I agree, this seems brittle. A problem is that it is not clear which class is missing. If your classes are ["elephant", "tiger", "rhino"] but your y_true only contains ["elephant", "tiger"] it can not work.

The solution we use in other places is a classes parameter for the loss where you can provide all known classes.

No, the logs are calculated on the predicted probabilities, the bug here was when a certain class was missing in the true labels.

I am using 0.18.1 and have an erorr,

ValueError: y_true contains only one label (2). Please provide the true labels explicitly through the labels argument.

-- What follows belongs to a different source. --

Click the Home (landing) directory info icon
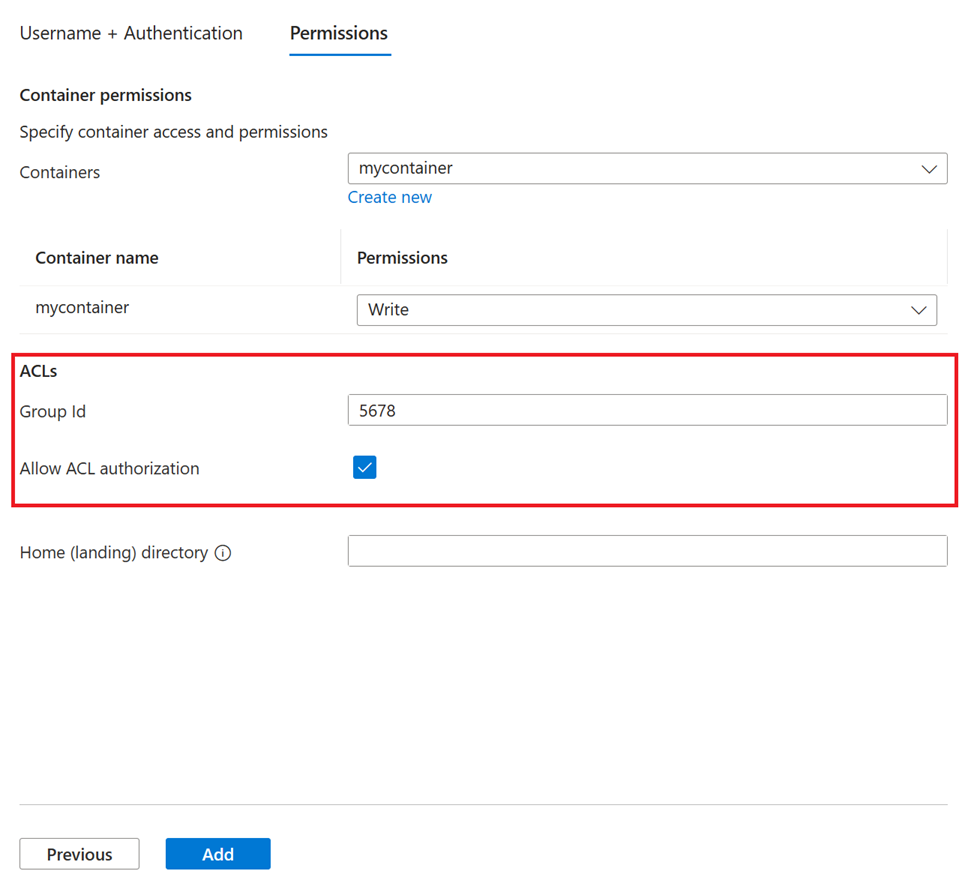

#Visualize Log Loss when True value = 1
#y-axis is log loss, x-axis is probabilty that label = 1
#As you can see Log Loss increases rapidly as we approach 0
#But increases slowly as our predicted probability gets closer to 1
import matplotlib.pyplot as plt
import numpy as np
from sklearn.metrics import log_loss

x = [i*.0001 for i in range(1,10000)]
y = [log_loss(y_true=[1],y_pred=[[i*.0001,1-(i*.0001)]],eps=1e-15,labels=None) for i in range(1,10000,1)]

plt.plot(x, y)
plt.axis([-.05, 1.1, -.8, 10])
plt.title("Log Loss when true label = 1")
plt.xlabel("predicted probability")
plt.ylabel("log loss")

plt.show()

The reason for the error has to do with the math. If there there are no members of a certain class of present, then it’s probability is zero. A perfect example would be a situation where both sets are all zero. Log loss depends upon the logarithm of the probability, and if the probability is zero, then the logarithm returns an error, because log(0) is undefined.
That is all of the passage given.